The newspaper gave Clarina a forum to express her growing support of current social reforms, in particular those of temperance, abolition, and women’s rights. She now began organizing women’s rights conventions throughout the east, and was a much sought-after speaker. In 1852 she became the first woman to address the Vermont State Legislature, where she urged the passage of a law that would permit women to vote in district school elections. At this time she also began a friendship with women’s rights activist Susan B. Anthony, that would last the rest of her life. Several years later, Nichols and her family joined the “free-soil” emigrants settling Kansas Territory, in part to work towards a government of “equality, liberty, fraternity” for women and blacks in the state-to-be. However, her weakened husband died within a year of their arrival, and son Aurelius left for California with his wife’s family in 1857. Despite these losses, Clarina worked tirelessly for the causes of abolition and women’s rights in Kansas. Briefly relocating to Washington, D.C. during the Civil War, she was employed as the matron of a home for freed slave orphan children. Meanwhile, largely due to Clarina’s efforts, when Kansas entered the Union as a free state in 1861, its state constitution granted women the freedom to control property, share custody and vote in local school elections.

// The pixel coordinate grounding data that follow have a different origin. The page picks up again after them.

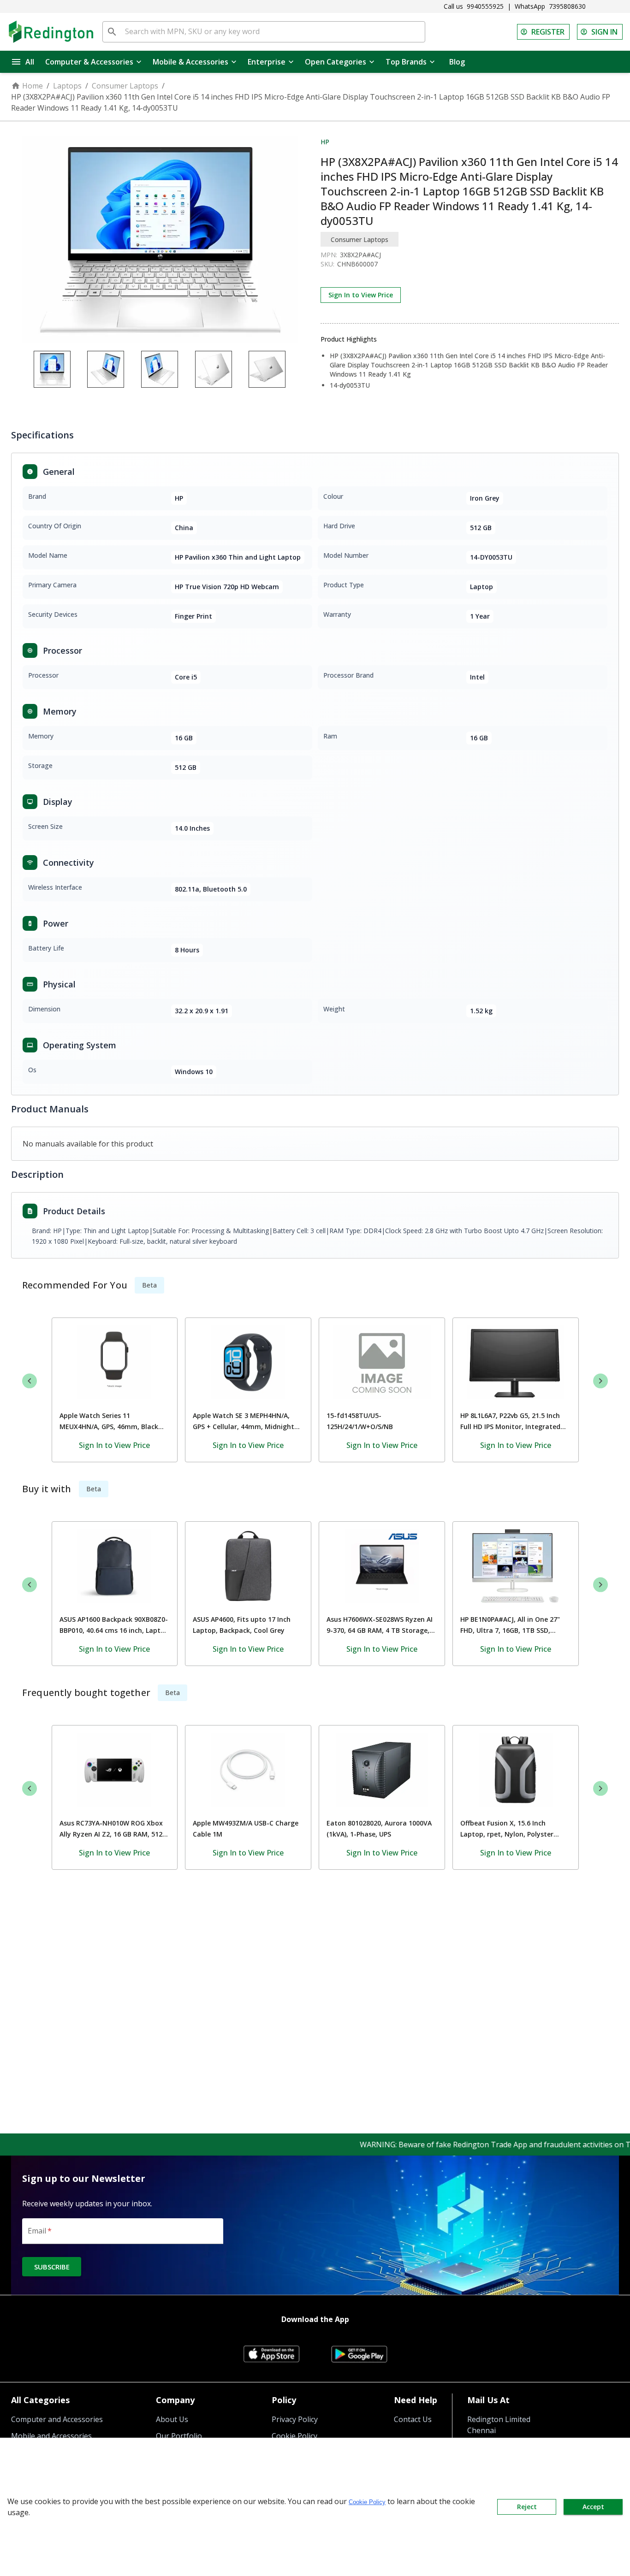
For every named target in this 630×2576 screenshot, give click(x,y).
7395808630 (567, 6)
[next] (600, 1381)
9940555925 (485, 6)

At age 61, Clarina migrated to Potter Valley with her youngest son George, his Wyandotte Indian wife, Mary, and their three children. Son Aurelius and his family were not far away in Ukiah. After Mary’s death in 1873, Clarina helped raise George’s children, while continuing extensive writing campaigns supporting her many causes. She remained a nationally recognized voice for women’s rights throughout her latter years, and in truth paved the way for many of the civil liberties that women in this country now enjoy.